An Ethereal Day at the Game's Biggest Gathering


By Gary Greenbaum

Baltimore - I've just been here for a little over a day and as I try and gain some perspective on the experience, I would like to share my experiences so far. I knew I was entering uncharted waters on my way into Baltimore on Friday night. Can you picture yourself driving into Los Angeles for the first time, examining some of the billboards that hover over the 10 freeway near the Staples Center and there…….jumping out at you was a full size billboard with just one message….STX Lacrosse. That's what happened to Zeke and I as we entered the downtown area. Right then and there, I knew that this weekend was going to be something special.



As we journeyed deeper into the downtown area, the lacrosse fever got more and more intense. When Zeke and I checked into the hotel, at midnight, the lobby was literally crawling with adults decked out in tee shirts and hats that either boasted of their collegiate lacrosse pedigree or advertised the programs that their children were involved in. Kids wielding sticks of all sizes and colors were parading through the hotel sporting jerseys of their favorite teams, not Lakers or even the Baltimore Orioles. I'm talking the Syracuse Orangemen, the Hopkins Blue Jays and the Virginia Cavaliers. If you happened to be a foreign tourist visiting the states for the first time, you would have probably thought that lacrosse and not baseball was our national pastime. For me, it was easy. I was in lacrosse heaven.
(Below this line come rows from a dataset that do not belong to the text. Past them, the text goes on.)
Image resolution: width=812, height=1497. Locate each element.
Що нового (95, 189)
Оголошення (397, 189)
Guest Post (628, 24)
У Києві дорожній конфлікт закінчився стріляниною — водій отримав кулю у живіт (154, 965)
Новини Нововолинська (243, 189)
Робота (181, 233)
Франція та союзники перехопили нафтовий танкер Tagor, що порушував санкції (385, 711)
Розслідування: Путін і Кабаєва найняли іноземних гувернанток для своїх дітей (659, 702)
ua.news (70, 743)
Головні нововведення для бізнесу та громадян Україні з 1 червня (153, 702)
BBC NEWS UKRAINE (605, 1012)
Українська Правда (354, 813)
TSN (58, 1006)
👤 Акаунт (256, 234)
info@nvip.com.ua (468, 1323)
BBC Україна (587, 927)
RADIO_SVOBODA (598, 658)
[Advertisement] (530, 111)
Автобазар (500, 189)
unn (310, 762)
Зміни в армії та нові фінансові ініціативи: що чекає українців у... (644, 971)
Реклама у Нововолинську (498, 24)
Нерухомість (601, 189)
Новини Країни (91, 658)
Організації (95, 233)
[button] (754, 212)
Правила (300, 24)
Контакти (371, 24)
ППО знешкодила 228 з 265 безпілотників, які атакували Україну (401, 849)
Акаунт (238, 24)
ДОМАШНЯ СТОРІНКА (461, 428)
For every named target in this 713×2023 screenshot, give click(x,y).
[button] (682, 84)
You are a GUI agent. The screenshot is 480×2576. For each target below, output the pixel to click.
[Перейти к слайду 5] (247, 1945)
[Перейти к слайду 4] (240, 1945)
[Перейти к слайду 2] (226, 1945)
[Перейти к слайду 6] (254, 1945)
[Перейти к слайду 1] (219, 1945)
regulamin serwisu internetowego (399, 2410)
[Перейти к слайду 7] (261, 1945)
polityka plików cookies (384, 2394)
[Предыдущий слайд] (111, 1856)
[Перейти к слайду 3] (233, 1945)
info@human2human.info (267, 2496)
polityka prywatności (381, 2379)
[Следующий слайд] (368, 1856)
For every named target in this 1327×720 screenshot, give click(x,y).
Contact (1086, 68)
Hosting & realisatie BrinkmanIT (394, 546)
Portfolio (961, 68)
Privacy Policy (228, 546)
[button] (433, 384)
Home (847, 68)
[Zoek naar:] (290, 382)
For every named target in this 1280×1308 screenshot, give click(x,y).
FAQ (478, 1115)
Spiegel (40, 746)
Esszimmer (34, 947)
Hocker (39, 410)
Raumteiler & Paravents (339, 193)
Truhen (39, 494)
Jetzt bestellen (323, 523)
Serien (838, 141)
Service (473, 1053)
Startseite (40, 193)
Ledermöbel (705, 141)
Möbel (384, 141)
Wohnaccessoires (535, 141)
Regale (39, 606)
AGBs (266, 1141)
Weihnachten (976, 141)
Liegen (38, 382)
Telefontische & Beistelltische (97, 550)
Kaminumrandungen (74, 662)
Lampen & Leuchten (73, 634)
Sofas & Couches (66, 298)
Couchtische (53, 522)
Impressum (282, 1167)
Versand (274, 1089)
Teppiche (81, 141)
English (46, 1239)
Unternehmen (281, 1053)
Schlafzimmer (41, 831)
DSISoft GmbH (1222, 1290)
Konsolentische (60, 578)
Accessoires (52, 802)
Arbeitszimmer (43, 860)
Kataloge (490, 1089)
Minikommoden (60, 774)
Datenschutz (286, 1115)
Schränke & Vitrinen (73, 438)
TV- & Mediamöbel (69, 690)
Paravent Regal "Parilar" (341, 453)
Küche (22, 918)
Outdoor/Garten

This was, in fact, lacrosse Woodstock. Instead of the Yasgur's farm there was Ravens Stadium, instead of the rock groups there were lacrosse teams and instead of musicians like Santana or Country Joe there were athletes with names like Johnny Christmas and Josh Bergey. No, the only thing that was the same was the weather and just like 1968, the rain did not dampen the spirits of the players or the spectators. It was as if it added another dimension to the games reminding me of some of the intense snowy NFL championships that I went to in New York as a kid.



And despite the unbelievable caliber of play that I was witnessing, nothing quite put the stamp on the experience like the post game celebration I was lucky to attend after Johns Hopkins beat Syracuse in the first semi-final game. I had hooked up with Brian Carcaterra, Hopkins alumni, three-time All-American and last year's varsity coach at Beverly. We joined the other Hopkins alumnae at a tailgate party at Ravens Stadium before the game. After the Hopkins victory, we journeyed back to the parking lot. You can imagine the scene. Hopkins hadn't been to the championship game in twelve years. In a school as rich in lacrosse tradition as Hopkins, that is an eternity.



Carc: a huge fan and new Rochester Rattlers Keeper


There were alumni all about, both before and after the game, that ran the gamut from 2002 graduates to those who probably graduated in the thirties. Some were former players, some were fans, some were children and some were grandchildren. But all were caught up in the emotion of the victory. And then it happened. I was totally blindsided as the first Hopkins player appeared, cleaned up from the battle that had just ended. As he waded through the crowd, humbled by Monday's task that lay ahead, he made his way to his parents who he hugged with a grip that was both gentle and firm as he fought the tears that began to swell in his eyes. The procession continued. Randomly, more of his teammates entered, some still in their uniforms both soaked with sweat and covered with the muddy residue of the contest. But the one thing that struck me was that not one of them was gloating. They weren't there to boast of about their individual or team stats. They just stopped by to thank everyone for their support, tell them that they were okay and that they were heading back to prepare for Monday's war.



You may wonder why I haven't included any observation on the games themselves….the hard shots, the precision passes or the great saves. You can get all of that in the papers or on the internet. What you can't get are the moments that touch your heart, as a former player, coach or especially as a parent. I can only say that this has been one of the most memorable experiences of my life and I truly hope that many of you will avail yourselves of the experience in 2004. Have a great summer!

Gary Greenbaum is the Director of Lacrosse for Beverly Hills, California and President of the Pacific Coast Lacrosse Association.